DOCUMENT:
Any taxpayer who disposes of property as a result of the
exercise of the power of requisition or condemnation may, at his or
her election, have the income derived from that disposition taken
into account pursuant to Section 24667, if the taxpayer and the
acquiring entity have, in conformity with Section 1263.015 of the
Code of Civil Procedure or Section 15854.1 of the Government Code,
contracted for the payment of compensation for the acquisition in a
manner which satisfies the requirements of Section 24667.
(a) Where a taxpayer reports income arising from the sale or
other disposition of property as provided in this article, and the
entire income therefrom has not been reported prior to the year that
the taxpayer ceases to be subject to the tax imposed by Chapter 2
(commencing with Section 23101) or Chapter 3 (commencing with Section
23501), the unreported income shall be included in the measure of
the tax for the last year in which the taxpayer is subject to the tax
imposed by Chapter 2 (commencing with Section 23101) or Chapter 3
(commencing with Section 23501).
(b) Subdivision (a) shall not be applicable where the installment
obligation is transferred pursuant to a reorganization (as defined in
Section 368(a) of the Internal Revenue Code) to another taxpayer
that is a party to the reorganization (as defined in Section 368(b)
of the Internal Revenue Code) subject to tax under the same chapter
as the transferor, or is transferred to any exempt nonprofit cemetery
corporation as defined in Section 23701c of this code.
(c) The determination of any deficiency resulting from this
section shall be made under Article 3 (commencing with Section 19032)
of Chapter 4 of Part 10.2, but the period of limitation under that
article, and the accrual of interest under Article 6 (commencing with
Section 19101) of Chapter 4 of Part 10.2, shall commence on the date
the taxpayer ceases to be subject to the tax imposed by Chapter 2
(commencing with Section 23101) or Chapter 3 (commencing with Section
23501).

DATA SHOWN:
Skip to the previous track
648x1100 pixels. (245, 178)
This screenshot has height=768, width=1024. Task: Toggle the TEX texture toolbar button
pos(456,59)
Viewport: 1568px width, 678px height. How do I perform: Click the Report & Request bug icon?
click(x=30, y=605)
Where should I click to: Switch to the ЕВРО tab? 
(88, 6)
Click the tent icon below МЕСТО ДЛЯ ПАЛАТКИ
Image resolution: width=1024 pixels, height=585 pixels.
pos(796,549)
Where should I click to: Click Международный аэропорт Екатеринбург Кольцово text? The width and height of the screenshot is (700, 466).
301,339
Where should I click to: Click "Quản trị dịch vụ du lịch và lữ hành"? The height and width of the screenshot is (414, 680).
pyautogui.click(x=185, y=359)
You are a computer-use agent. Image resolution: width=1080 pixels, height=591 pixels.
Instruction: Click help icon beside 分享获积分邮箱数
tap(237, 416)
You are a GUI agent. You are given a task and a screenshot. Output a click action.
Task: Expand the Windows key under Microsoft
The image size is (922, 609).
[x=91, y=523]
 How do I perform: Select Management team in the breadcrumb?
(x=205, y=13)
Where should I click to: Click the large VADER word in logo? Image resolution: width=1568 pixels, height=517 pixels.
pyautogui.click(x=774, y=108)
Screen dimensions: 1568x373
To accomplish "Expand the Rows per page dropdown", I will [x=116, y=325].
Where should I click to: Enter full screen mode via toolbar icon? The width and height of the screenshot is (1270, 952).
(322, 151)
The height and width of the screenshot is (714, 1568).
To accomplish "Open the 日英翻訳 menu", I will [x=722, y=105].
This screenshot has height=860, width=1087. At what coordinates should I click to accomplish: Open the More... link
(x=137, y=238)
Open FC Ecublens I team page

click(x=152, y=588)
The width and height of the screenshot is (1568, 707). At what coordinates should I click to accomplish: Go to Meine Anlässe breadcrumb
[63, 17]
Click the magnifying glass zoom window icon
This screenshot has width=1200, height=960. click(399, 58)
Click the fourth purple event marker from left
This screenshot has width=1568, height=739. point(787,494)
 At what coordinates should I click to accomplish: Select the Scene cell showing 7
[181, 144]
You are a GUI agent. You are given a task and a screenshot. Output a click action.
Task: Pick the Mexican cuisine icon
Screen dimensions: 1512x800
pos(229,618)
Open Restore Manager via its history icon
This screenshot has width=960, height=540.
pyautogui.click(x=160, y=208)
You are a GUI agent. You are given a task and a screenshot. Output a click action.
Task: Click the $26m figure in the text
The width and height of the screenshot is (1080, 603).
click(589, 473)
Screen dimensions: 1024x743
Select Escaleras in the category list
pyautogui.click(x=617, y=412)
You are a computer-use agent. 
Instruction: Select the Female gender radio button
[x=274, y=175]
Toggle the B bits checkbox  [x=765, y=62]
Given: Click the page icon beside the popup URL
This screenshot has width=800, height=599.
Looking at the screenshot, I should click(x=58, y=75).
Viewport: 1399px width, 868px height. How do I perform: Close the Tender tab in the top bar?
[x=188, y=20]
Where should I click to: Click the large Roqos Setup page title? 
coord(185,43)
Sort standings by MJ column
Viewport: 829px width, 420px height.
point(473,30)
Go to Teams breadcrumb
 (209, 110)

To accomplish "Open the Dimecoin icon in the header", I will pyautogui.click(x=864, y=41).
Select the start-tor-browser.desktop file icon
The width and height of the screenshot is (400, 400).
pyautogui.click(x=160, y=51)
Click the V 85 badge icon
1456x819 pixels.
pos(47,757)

AIM 1:
Do the following statements agree with the tax statute? Answer yes or no for each, and quote the deciding words of the tax statute.
(a) Subdivision (a) applies when an installment obligation is transferred to an exempt nonprofit cemetery corporation.
(b) Unreported income is included in the measure of the tax for the last year in which the taxpayer is subject to the tax.
(c) The period of limitation for a deficiency under this section begins on the date the deficiency is determined.
AIM 2: According to the tax statute, under which provision is a deficiency resulting from this section determined?
AIM 3: Output the tax statute word for word, between "(b) Subdivision (a)" and "of this code.", inclusive.

FULL SOLUTION 1:
(a) No: "Subdivision (a) shall not be applicable where the installment obligation is transferred" … "or is transferred to any exempt nonprofit cemetery corporation as defined in Section 23701c of this code."
(b) Yes: "the unreported income shall be included in the measure of the tax for the last year in which the taxpayer is subject to the tax"
(c) No: "shall commence on the date the taxpayer ceases to be subject to the tax imposed by Chapter 2"

FULL SOLUTION 2: Article 3 (commencing with Section 19032) of Chapter 4 of Part 10.2.

FULL SOLUTION 3:
(b) Subdivision (a) shall not be applicable where the installment
obligation is transferred pursuant to a reorganization (as defined in
Section 368(a) of the Internal Revenue Code) to another taxpayer
that is a party to the reorganization (as defined in Section 368(b)
of the Internal Revenue Code) subject to tax under the same chapter
as the transferor, or is transferred to any exempt nonprofit cemetery
corporation as defined in Section 23701c of this code.